Despite this, companies are still failing to upgrade their live chat for support for mobile users in a satisfactory way. They make their mobile support offerings available but not practical, which is why many customers hate live chat for support. There are a few apps with great functionality, especially in the e-commerce space. Retail apps like Tradesy are a perfect example; they cater to e-commerce users and function as a whole mobile-friendly ecosystem without a user even having to touch the website.

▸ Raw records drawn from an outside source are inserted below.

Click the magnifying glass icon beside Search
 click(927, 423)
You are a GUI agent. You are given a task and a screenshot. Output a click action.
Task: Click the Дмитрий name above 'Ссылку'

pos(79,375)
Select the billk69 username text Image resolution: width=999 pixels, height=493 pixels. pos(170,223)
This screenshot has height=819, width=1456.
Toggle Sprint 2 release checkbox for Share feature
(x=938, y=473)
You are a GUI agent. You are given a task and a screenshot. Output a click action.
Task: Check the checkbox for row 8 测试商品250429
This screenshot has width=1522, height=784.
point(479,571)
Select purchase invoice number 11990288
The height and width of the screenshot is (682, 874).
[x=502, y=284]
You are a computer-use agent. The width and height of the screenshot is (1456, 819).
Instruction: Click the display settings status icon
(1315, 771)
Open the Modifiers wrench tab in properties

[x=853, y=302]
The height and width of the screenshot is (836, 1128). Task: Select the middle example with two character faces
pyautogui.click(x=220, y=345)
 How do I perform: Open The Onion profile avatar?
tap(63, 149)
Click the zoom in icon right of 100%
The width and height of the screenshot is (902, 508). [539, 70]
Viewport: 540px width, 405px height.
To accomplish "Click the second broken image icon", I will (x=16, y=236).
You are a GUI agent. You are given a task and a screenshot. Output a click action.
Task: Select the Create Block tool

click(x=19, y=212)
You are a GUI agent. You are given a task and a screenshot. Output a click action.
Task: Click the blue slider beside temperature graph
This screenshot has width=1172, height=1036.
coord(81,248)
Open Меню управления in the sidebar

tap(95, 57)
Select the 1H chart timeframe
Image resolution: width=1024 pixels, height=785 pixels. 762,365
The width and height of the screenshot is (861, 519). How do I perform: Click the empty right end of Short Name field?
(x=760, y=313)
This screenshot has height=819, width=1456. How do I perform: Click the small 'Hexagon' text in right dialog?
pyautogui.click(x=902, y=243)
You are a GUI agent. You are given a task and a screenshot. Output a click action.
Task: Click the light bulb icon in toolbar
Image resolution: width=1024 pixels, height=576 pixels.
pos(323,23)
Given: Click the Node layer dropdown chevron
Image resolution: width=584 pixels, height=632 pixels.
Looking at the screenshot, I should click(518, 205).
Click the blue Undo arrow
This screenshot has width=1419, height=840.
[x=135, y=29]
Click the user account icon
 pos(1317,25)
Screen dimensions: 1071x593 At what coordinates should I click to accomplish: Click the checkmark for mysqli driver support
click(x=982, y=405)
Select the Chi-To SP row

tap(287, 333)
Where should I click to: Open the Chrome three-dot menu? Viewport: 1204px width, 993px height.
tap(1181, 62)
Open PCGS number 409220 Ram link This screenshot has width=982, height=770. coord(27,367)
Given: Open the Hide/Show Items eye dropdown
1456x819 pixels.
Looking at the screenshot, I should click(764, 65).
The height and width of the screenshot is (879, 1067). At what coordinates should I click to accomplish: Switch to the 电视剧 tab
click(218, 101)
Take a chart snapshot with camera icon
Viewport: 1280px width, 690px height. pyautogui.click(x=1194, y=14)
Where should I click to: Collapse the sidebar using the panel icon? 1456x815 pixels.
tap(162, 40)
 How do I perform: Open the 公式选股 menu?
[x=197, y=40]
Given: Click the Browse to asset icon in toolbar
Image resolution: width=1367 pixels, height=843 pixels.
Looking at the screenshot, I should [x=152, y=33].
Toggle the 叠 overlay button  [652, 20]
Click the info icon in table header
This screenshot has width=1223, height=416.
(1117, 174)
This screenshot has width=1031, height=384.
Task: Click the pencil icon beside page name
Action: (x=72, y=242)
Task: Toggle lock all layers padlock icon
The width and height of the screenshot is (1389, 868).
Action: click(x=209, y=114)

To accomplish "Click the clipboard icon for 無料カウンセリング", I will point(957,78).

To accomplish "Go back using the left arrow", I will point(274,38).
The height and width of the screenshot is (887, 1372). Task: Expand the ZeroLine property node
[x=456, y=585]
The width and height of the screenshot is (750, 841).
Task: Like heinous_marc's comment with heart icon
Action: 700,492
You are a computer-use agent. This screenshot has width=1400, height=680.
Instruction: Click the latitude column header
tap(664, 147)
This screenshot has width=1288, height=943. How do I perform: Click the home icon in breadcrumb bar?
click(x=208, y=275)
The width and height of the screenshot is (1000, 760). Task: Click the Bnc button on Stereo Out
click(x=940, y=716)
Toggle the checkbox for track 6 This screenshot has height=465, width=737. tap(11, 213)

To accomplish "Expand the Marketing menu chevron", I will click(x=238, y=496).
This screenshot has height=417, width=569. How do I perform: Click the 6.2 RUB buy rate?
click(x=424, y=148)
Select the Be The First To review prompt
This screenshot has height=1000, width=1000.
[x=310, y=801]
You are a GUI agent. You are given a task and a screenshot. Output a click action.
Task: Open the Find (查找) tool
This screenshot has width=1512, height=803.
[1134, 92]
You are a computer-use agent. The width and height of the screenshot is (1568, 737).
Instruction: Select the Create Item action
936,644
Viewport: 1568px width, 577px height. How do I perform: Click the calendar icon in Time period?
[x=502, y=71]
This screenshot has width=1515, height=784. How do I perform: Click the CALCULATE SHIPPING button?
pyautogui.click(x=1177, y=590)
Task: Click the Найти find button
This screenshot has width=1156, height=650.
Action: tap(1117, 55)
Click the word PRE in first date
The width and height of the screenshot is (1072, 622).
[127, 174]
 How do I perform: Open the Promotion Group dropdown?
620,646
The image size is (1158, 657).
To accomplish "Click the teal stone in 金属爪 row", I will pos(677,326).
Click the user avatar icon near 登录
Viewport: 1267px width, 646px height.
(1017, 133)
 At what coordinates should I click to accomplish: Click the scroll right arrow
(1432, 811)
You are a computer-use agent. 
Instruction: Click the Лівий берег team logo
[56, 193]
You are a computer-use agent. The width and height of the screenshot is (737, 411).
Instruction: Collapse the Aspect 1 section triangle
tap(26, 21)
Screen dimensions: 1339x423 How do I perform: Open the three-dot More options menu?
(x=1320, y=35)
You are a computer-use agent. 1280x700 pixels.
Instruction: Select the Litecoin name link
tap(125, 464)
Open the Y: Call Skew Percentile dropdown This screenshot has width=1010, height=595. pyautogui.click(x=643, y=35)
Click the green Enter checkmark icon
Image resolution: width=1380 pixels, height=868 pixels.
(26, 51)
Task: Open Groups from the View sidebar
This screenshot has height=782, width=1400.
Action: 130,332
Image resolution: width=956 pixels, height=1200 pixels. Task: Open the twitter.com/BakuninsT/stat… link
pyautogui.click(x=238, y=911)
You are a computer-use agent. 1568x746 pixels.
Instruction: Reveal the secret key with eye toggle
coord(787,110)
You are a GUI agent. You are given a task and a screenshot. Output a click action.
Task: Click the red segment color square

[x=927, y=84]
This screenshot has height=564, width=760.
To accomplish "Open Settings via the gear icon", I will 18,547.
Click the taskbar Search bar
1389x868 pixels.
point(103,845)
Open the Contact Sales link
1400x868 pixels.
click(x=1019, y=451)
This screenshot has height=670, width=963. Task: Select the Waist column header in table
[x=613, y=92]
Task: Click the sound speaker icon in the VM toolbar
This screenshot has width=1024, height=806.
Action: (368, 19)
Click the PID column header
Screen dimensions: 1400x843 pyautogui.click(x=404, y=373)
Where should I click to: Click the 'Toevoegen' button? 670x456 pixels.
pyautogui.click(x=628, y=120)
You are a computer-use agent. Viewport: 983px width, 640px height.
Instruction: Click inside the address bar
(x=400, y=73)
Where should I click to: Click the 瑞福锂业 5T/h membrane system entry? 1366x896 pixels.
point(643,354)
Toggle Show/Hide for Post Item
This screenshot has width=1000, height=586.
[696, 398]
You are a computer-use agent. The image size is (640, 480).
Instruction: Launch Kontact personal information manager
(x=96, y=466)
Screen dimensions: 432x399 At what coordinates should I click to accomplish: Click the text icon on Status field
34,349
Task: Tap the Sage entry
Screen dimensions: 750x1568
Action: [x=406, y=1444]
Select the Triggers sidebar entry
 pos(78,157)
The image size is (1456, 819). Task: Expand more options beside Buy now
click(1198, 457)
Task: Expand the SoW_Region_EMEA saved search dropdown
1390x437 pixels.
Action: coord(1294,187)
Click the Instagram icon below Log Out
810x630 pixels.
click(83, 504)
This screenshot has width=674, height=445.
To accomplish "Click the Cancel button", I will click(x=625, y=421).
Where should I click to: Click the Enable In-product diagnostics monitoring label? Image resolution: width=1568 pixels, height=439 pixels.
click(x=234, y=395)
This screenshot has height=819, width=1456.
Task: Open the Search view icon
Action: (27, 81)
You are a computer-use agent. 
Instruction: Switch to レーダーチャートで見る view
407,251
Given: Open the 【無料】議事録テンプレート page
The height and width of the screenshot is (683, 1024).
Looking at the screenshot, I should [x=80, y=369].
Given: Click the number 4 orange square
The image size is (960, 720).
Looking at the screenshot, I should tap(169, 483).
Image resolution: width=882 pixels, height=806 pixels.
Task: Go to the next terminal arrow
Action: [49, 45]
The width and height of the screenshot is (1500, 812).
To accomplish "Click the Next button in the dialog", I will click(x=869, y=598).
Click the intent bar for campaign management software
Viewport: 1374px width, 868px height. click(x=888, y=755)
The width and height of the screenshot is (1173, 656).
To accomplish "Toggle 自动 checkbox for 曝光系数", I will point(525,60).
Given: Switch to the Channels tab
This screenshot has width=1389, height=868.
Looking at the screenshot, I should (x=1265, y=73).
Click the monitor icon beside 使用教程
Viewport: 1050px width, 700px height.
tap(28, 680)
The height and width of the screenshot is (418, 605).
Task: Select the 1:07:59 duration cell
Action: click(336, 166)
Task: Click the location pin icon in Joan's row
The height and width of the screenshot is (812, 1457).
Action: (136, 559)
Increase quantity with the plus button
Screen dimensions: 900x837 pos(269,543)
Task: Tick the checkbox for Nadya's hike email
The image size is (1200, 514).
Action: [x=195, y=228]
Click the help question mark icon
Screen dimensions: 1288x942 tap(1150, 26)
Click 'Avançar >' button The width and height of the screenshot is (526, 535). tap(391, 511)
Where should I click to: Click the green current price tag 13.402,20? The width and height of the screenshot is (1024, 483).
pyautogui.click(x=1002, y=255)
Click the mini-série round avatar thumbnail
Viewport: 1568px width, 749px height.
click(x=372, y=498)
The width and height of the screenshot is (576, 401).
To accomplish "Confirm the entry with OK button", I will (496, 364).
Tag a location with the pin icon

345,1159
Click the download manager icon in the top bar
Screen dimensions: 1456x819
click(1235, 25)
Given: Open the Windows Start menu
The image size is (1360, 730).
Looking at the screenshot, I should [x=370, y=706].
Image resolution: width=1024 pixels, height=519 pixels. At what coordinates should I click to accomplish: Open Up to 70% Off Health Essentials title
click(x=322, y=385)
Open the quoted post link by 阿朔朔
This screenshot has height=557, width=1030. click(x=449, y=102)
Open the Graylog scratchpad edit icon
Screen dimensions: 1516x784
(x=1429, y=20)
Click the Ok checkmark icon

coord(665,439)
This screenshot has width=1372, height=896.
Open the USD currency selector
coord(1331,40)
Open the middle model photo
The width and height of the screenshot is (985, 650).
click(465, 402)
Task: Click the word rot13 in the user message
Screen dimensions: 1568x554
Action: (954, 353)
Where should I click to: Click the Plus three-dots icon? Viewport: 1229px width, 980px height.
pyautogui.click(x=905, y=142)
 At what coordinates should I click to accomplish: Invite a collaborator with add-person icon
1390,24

But not every company has taken such a shine to new consumer uses for mobile phones. Companies frequently miss opportunities to offer their mobile users better function and better live chat for support experience—whether that’s a web store or a photo editing service. The companies that do well on mobile are often mobile-first or mobile-only companies. Other companies are struggling to optimize.
Optimizing for mobile means more than just site layout
When many companies today think about mobile optimization, the first thing that pops onto their radar is having a mobile-friendly version of their website.
This thinking is years behind the times.
Mobile optimization is more than making your site work on a mobile phone. It’s about adopting your total consumer experience to work for those reaching you through a mobile device. Yes, you have to have a site that is optimized for mobile, but you also need to understand that the way people interact with content on their phone is fundamentally different than the way people behave on their desktops.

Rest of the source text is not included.